The median age in the city was 29.5 years. 29.9% of residents were under the age of 18; 16.4% were between the ages of 18 and 24; 13.5% were from 25 to 44; 38.8% were from 45 to 64; and 1.5% were 65 years of age or older. The gender makeup of the city was 53.7% male and 46.3% female.

===2000 census===
As of the 2000 census, there were 61 people, 18 households, and 12 families residing in the city. The population density was 235.0 PD/sqmi. There were 41 housing units at an average density of 157.9 /sqmi. The racial makeup of the city was 60.66% White, 24.59% from other races, and 14.75% from two or more races. Hispanic or Latino people of any race were 54.10% of the population.

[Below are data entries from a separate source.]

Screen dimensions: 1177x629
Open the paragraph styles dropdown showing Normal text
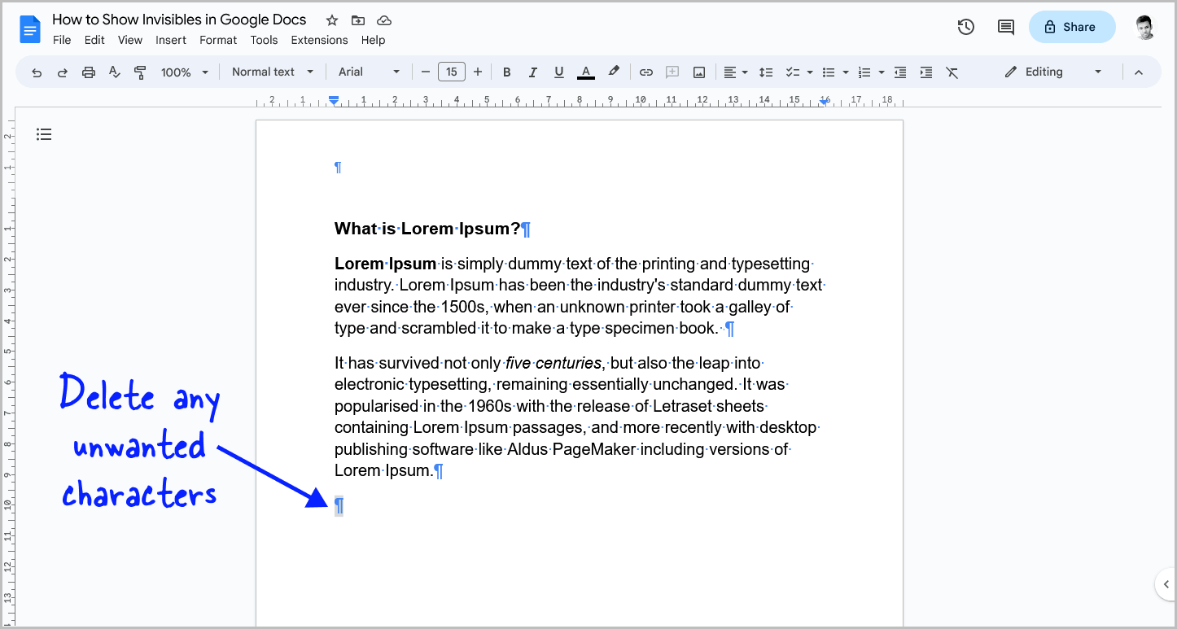273,72
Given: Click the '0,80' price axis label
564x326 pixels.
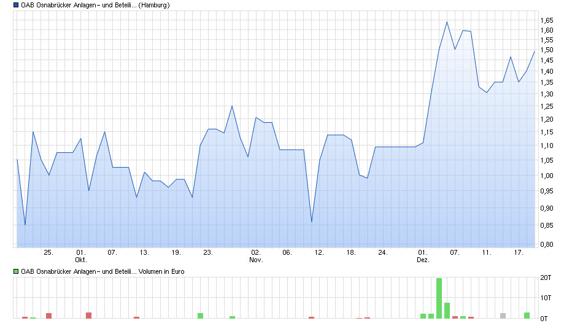Looking at the screenshot, I should tap(547, 244).
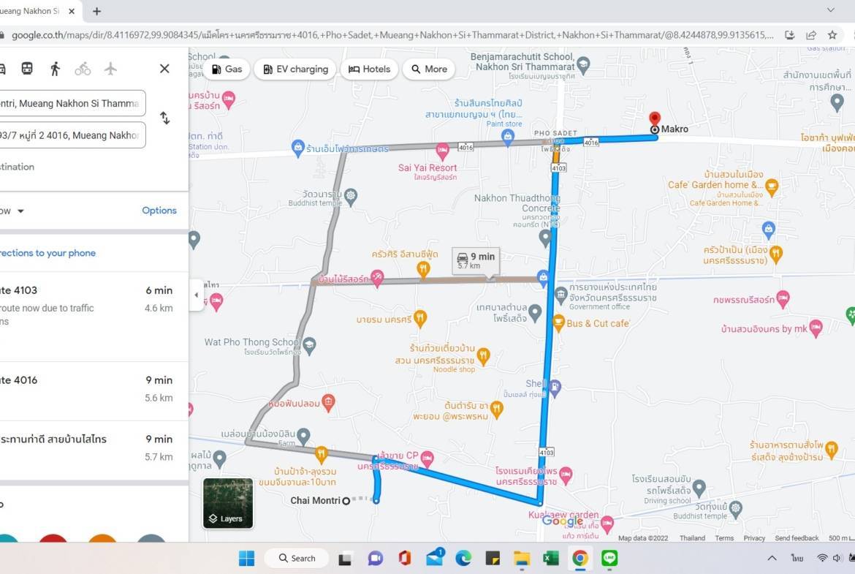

There were 18 households, out of which 38.9% had children under the age of 18 living with them, 50.0% were married couples living together, 5.6% had a female householder with no husband present, and 33.3% were non-families. 27.8% of all households were made up of individuals, and 5.6% had someone living alone who was 65 years of age or older. The average household size was 3.39 and the average family size was 4.00.

In the city, the population was spread out, with 45.9% under the age of 18, 1.6% from 18 to 24, 37.7% from 25 to 44, 9.8% from 45 to 64, and 4.9% who were 65 years of age or older. The median age was 28 years. For every 100 females, there were 134.6 males. For every 100 females age 18 and over, there were 135.7 males.

The median income for a household in the city was $21,250, and the median income for a family was $23,750. Males had a median income of $41,875 versus $18,750 for females. The per capita income for the city was $7,306. There were 35.7% of families and 31.4% of the population living below the poverty line, including 21.9% of under eighteens and 58.3% of those over 64.